Show each line of the records in which the word "will" occurs.
Raw data Start Marker
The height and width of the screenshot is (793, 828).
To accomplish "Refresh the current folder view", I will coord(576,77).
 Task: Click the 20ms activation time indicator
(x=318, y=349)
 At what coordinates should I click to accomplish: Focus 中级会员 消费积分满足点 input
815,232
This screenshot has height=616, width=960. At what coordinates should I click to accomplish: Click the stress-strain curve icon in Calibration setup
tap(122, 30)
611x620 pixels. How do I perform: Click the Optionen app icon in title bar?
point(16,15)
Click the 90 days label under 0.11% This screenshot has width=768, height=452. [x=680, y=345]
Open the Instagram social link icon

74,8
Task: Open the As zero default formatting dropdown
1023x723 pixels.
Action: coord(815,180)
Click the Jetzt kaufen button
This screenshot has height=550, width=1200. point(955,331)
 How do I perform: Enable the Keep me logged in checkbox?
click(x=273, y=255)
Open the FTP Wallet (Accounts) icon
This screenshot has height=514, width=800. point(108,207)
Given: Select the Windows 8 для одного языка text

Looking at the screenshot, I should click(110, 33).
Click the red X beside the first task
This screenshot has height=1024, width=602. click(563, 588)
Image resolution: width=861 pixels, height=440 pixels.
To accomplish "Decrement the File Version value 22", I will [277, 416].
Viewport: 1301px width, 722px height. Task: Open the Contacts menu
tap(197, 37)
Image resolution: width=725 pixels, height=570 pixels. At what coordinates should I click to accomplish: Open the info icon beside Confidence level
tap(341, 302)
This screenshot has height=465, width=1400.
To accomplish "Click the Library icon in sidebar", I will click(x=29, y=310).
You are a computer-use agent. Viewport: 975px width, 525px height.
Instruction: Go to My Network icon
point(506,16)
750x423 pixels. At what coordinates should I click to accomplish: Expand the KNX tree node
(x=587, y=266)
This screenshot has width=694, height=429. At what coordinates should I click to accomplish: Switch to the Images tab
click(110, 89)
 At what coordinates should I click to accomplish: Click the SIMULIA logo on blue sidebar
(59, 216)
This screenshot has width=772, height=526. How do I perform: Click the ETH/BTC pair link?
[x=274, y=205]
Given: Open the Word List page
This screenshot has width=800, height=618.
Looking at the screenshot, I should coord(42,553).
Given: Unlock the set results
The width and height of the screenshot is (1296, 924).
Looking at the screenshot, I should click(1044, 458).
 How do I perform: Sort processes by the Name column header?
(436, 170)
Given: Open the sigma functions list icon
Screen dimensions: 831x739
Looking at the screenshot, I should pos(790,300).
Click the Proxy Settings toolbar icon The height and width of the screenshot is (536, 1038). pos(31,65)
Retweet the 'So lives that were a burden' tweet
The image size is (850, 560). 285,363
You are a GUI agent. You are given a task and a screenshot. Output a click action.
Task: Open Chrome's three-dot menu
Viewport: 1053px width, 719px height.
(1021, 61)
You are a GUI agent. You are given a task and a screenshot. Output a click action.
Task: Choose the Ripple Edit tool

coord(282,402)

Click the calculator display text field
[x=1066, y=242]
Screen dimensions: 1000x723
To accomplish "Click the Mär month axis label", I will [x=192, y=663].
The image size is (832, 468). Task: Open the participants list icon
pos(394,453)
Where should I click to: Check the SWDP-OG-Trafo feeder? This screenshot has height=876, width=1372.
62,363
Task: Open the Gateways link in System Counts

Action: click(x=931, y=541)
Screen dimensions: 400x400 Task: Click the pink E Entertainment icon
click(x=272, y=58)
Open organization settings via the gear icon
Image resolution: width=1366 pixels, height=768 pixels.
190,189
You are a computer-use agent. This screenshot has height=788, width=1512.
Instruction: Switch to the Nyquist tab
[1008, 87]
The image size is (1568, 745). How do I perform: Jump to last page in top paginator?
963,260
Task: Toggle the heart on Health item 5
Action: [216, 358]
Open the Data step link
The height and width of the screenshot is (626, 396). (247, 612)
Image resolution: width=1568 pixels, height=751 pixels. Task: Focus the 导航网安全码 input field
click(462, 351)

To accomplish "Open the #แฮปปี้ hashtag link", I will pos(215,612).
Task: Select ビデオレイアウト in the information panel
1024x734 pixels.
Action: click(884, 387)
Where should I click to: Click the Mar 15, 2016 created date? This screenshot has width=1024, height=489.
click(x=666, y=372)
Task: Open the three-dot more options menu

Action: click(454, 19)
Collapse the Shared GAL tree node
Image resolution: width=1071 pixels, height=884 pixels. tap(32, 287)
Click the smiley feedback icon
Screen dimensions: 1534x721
Raw data End Marker
_Reply_.
To accomplish "Refresh the current folder view", I will coord(576,77).
To accomplish "Decrement the File Version value 22", I will [277, 416].
To accomplish "Click the Library icon in sidebar", I will click(x=29, y=310).
To accomplish "Click the Mär month axis label", I will [x=192, y=663].
To accomplish "Open the #แฮปปี้ hashtag link", I will pos(215,612).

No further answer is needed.